(Document section):

^^^^^^^^

Mold is a microscopic organism that lives on organic matter and reproduces by means of spores. Indoors, mold is unsightly, smells
bad and can destroy the structural integrity of your home or business.

Mold is harmful to the touch, even when dead, due to toxins found on the spores, which are released into the air when disturbed. Mold can cause severe allergic reactions such as coughing, eye irritation, sinus congestion, headaches and, in people with asthma, more severe symptoms.

Our fully certified mold inspectors are trained to look and smell for signs
of mold, water damage, excess humidity and lack of ventilation. They will inspect every area, looking for excess moisture, condensation or
potential leaks.

If mold is visible, our inspector will sit down with you and discuss the findings, the remediation techniques best suited for your particular
needs, the time it will take and the cost involved.

If mold is not visible, air samples will be taken to determine what types
of mold are present and at what levels. We offer two types of mold
sampling – swabs and air sampling.

^^^^^^^^

Rows from a collection
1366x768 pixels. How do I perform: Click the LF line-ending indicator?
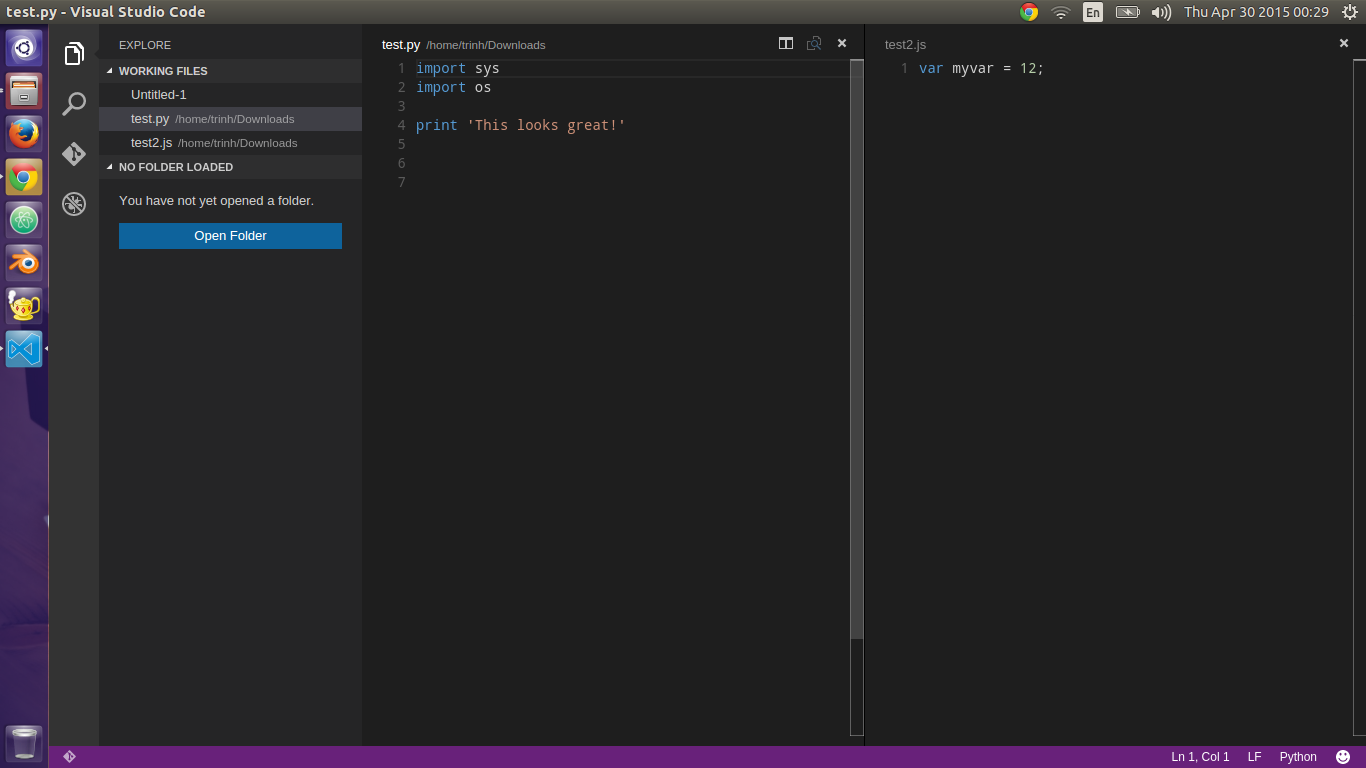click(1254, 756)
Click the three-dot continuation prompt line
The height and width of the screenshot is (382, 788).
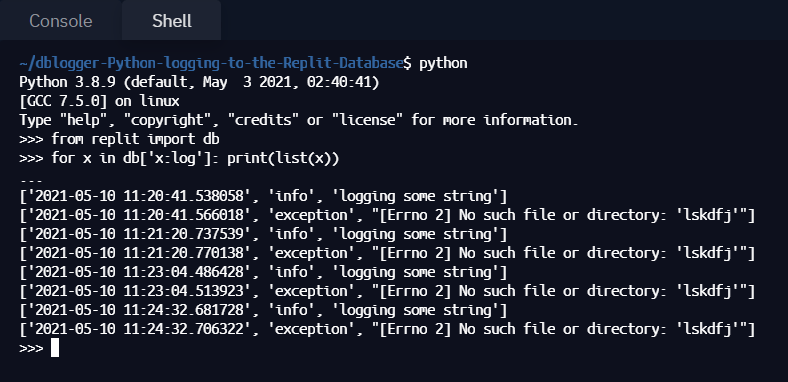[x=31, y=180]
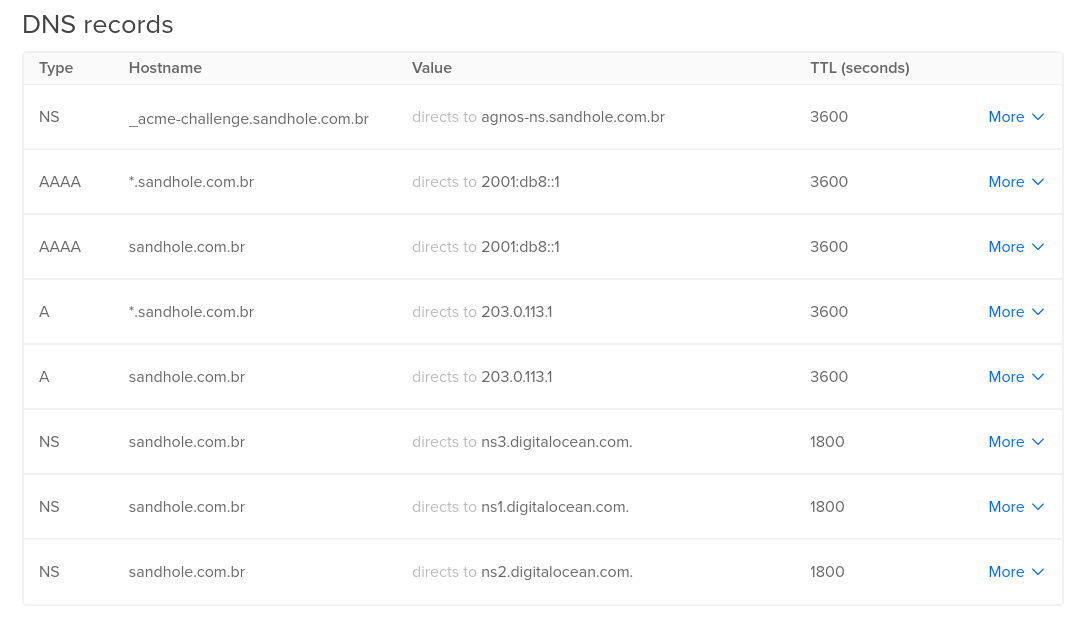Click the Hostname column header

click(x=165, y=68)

^^^^^^^^

(Parts of the exercise):
1. Transcribe the passage on mold above, starting at "Our fully certified" and ending at "potential leaks.".
2. Render this sentence from the passage on mold into Spanish: "Mold is a microscopic organism that lives on organic matter and reproduces by means of spores."

(Responses to the tasks):
1.
Our fully certified mold inspectors are trained to look and smell for signs
of mold, water damage, excess humidity and lack of ventilation. They will inspect every area, looking for excess moisture, condensation or
potential leaks.

2. El moho es un organismo microscópico que vive sobre materia orgánica y se reproduce por medio de esporas.